Last month, we met at JISC HQ with a number of people to discuss the work of the Linking You project. We compiled some rough notes that are available on Github. Overall, the project was very well received and our discussions led to a refining of the data model that we had produced. We’ll be updating the model and tweaking our recommendations soon.
This is the last month of the funded project period and we’re aiming to have most of the deliverables completed by then. Alex and Nick will be working almost exclusively on Linking You for the month of May. Jerome (our other current JISC-funded project) is ahead of schedule and we can afford to focus on Linking You for the next three weeks.
The meeting revolved around a discussion of the data model that Alex and Nick have produced. On the whole, there was agreement among us about how it has been constructed. So far, it is a generic model, based on a comparison of five university websites, including Lincoln. The final model will be based on a comparison of 20 university websites.
A link to the model in progress will be sent to this discussion list in the next day or so.
There was often confusion about the distinction between logic and design. We are creating a logical model, based on the principles of ‘cool URIs’ (http://lncn.eu/fix), upon which various website designs can be developed. Clearly, we need to be careful not to confuse design matters with the data modelling. The example of ‘alumni’ was discussed, noting that Lincoln has a separate website for Alumni (http://alumni.lincoln.ac.uk) but in the model, this would most likely come under ‘support_departments’. This is entirely compatible and the use of sub-domains and other website structures does not necessarily
impact on the design of the logical model.
We then discussed the merits of creating a vocabulary for HEI websites. Although our proposed model will attempt to be representative of 20 existing HEI websites, clearly one data model will never be adopted across the HE sector. However, a shared vocabulary of terms used across the various data models is something that the sector might work towards. Our model might therefore form the basis of a vocabulary that is developed in the future.
We agreed that for the average user looking for information about a university, the URI syntax is decreasing in significance due to the evolution of browser design and the integration of search in to the location bar (http://lncn.eu/ak6). However, the significance of URI syntax is increasing for institutions as the web moves to being designed with data (i.e. a ‘web of data’ http://lncn.eu/mq4) and can introduce efficiencies in repurposing information and become a data source for innovative services beyond the presentation of web pages. As such, for this project, we no longer intend to do user studies of year 12 students’ use of the web as we feel their browsing behaviour is irrelevant to the primary focus of this project, which is the modelling of university website data and the construction of URIs.
By the end of May, we will:
- Complete the data model based on a comparative analysis of 20 university websites. We will look at sites across the university groups
(e.g. Russell, 1994 and Alliance)
- Produce a poster-sized infographic based on the model, along the lines of the Web Trend Map v4 (http://www.informationarchitects.jp/en/web-trend-map-4-final-beta/) It needs to be something that is meaningful to non-technical staff and students at the university and demonstrates the ‘spatiality’ of the data model.
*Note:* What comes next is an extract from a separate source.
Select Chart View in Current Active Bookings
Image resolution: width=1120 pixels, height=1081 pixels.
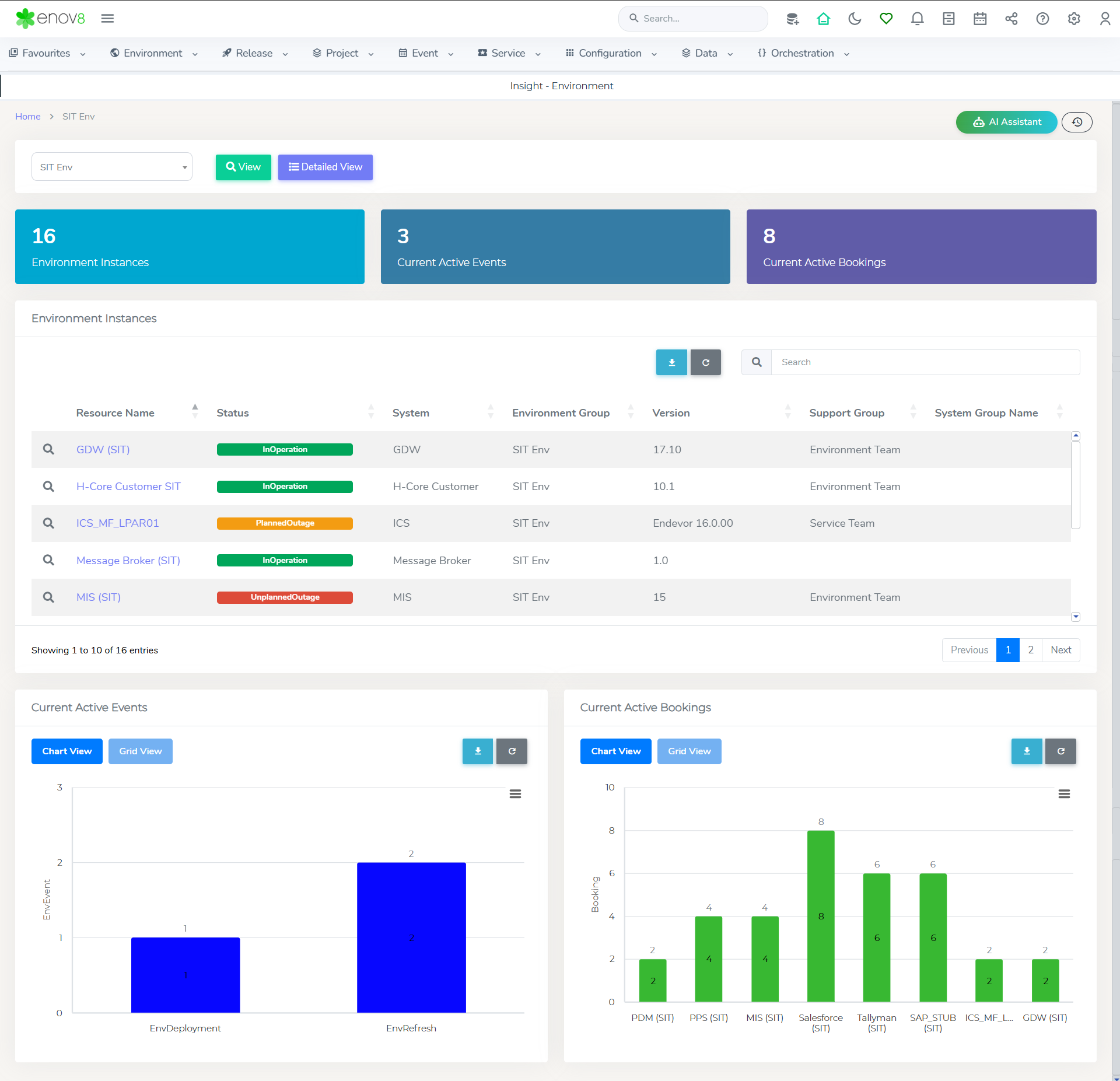615,751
- A paper which includes a dynamic comparison of the university websites, a discussion of the project, our methodology, conclusions from this exercise and recommendations for further work in the sector.
- Beyond the end of this month, we will continue discussing the model and infographic with staff and students at the university and report back via the blog accordingly, as well as participate in a conference which is due to be arranged later in the year.